Variations worth making
Leave out the yellow seed entirely and you have the Löwensenf Extra register: brutal, nose-first, gone in three seconds. Reverse the ratio to two parts yellow and one part brown and you have something close to an English table mustard’s slow tongue-burn.
Swap the Altbier for a dry Riesling and 20 g of honey, and you drift towards the Rhineland’s sweeter Senf — good with ham, hopeless with pork belly. Add a tablespoon of whole brown seeds at the blending stage, stirred through rather than processed, for a coarse-grain mustard with pops of heat.
The one that surprises people: a tablespoon of the finished mustard whisked into 200 ml of warm cream, off the heat, with a squeeze of lemon, is a sauce that takes ninety seconds and rescues a plain pork chop. Off the heat is the whole instruction.
What to do with it
Sharp German mustard is engineered for fat and for pork. It is what belongs beside Rindsrouladen — indeed, it is smeared inside them before they are rolled, where it seasons the beef from within during the braise. It is the correct partner for Currywurst if you want to cut through the sauce, and it stirs into the curry ketchup itself to give it a spine.

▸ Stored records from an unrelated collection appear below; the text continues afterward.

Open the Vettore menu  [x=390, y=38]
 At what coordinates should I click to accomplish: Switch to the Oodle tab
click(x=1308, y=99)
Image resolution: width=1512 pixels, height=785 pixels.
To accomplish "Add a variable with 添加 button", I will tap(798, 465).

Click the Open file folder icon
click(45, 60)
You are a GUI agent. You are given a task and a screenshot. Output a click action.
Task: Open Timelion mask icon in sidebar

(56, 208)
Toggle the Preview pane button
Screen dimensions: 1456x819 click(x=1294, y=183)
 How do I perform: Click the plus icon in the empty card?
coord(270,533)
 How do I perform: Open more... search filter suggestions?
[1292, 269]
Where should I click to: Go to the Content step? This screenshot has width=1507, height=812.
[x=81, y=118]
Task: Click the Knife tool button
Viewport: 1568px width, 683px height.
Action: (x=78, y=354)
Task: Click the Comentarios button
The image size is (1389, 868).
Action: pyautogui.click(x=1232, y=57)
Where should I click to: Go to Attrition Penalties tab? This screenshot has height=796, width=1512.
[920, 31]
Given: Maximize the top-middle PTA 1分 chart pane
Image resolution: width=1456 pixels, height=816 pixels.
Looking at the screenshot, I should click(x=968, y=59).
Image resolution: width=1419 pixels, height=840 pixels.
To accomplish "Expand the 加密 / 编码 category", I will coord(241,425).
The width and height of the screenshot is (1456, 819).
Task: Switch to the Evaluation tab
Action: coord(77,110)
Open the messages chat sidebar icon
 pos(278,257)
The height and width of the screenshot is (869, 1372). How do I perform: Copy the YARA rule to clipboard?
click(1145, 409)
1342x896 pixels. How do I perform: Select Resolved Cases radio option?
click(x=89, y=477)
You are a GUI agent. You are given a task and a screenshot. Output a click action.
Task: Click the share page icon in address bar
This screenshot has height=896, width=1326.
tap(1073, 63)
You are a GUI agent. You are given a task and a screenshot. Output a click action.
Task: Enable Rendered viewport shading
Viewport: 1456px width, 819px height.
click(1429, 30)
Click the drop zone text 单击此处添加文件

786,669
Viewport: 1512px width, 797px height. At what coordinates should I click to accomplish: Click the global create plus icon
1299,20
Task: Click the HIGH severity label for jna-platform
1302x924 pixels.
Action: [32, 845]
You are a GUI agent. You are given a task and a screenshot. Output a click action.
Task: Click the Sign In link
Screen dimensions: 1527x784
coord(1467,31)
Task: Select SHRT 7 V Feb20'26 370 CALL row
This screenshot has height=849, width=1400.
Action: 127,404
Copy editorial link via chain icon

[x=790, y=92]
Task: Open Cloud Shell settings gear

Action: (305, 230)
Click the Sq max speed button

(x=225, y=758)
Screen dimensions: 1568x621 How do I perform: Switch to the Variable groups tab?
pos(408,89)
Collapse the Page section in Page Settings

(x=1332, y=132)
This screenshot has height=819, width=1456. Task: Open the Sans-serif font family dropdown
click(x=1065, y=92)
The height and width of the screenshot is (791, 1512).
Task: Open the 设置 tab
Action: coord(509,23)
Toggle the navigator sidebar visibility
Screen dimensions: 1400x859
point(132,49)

It is also, emphatically, the wrong mustard for Weisswurst, which demands the sweet Bavarian kind and will be ruined by this. Germany has strong regional mustard law, unwritten and rigorously enforced.
Beyond the sausage, a teaspoon whisked into a vinaigrette will emulsify it and hold it together for days, which is a physical property of the seed’s mucilage rather than anything to do with flavour. It belongs in the mustard cream that Swedish yellow pea soup is eaten with, it is excellent stirred into Welsh rarebit alongside the ale, and a spoonful in a jar of piccalilli sharpens the whole thing considerably.
It will keep six months in the fridge, losing a little heat each month and gaining a little roundness. Somewhere around week six it hits the point I actually want, which means the only real trick is having two jars going at once.